(A run of records)
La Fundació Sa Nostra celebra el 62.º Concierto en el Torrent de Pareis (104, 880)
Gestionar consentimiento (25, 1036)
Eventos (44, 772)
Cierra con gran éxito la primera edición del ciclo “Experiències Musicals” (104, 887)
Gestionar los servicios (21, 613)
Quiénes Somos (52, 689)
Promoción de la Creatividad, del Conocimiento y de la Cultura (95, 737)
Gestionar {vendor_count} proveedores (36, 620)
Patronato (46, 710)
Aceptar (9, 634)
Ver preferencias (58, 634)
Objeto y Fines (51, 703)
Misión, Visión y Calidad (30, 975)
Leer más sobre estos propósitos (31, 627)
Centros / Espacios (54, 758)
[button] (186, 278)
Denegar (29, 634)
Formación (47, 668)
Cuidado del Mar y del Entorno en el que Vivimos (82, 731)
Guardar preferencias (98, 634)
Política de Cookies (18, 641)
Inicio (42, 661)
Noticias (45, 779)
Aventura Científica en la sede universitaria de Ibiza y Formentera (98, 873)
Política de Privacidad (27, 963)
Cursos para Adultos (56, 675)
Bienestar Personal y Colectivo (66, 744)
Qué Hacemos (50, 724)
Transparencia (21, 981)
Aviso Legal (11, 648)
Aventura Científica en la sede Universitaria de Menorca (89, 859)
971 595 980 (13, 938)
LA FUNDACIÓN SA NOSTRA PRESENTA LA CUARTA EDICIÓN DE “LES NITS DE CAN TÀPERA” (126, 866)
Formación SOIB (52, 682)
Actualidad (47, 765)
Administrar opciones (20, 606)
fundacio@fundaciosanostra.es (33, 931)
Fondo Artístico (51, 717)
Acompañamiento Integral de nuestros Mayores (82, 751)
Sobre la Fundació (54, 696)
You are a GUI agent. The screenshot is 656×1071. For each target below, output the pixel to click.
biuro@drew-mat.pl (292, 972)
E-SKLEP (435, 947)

### WHAT YOU HAVE TO DO
Can you render the records as a Markdown table with the columns Row and Line, starting with the line that contains "Objeto y Fines (51, 703)" and going on through the line that contains "Sobre la Fundació (54, 696)", and leaving out any blank lines?

### EXERCISE SOLUTION
| Row | Line |
|---|---|
| 1 | Objeto y Fines (51, 703) |
| 2 | Misión, Visión y Calidad (30, 975) |
| 3 | Leer más sobre estos propósitos (31, 627) |
| 4 | Centros / Espacios (54, 758) |
| 5 | [button] (186, 278) |
| 6 | Denegar (29, 634) |
| 7 | Formación (47, 668) |
| 8 | Cuidado del Mar y del Entorno en el que Vivimos (82, 731) |
| 9 | Guardar preferencias (98, 634) |
| 10 | Política de Cookies (18, 641) |
| 11 | Inicio (42, 661) |
| 12 | Noticias (45, 779) |
| 13 | Aventura Científica en la sede universitaria de Ibiza y Formentera (98, 873) |
| 14 | Política de Privacidad (27, 963) |
| 15 | Cursos para Adultos (56, 675) |
| 16 | Bienestar Personal y Colectivo (66, 744) |
| 17 | Qué Hacemos (50, 724) |
| 18 | Transparencia (21, 981) |
| 19 | Aviso Legal (11, 648) |
| 20 | Aventura Científica en la sede Universitaria de Menorca (89, 859) |
| 21 | 971 595 980 (13, 938) |
| 22 | LA FUNDACIÓN SA NOSTRA PRESENTA LA CUARTA EDICIÓN DE “LES NITS DE CAN TÀPERA” (126, 866) |
| 23 | Formación SOIB (52, 682) |
| 24 | Actualidad (47, 765) |
| 25 | Administrar opciones (20, 606) |
| 26 | fundacio@fundaciosanostra.es (33, 931) |
| 27 | Fondo Artístico (51, 717) |
| 28 | Acompañamiento Integral de nuestros Mayores (82, 751) |
| 29 | Sobre la Fundació (54, 696) |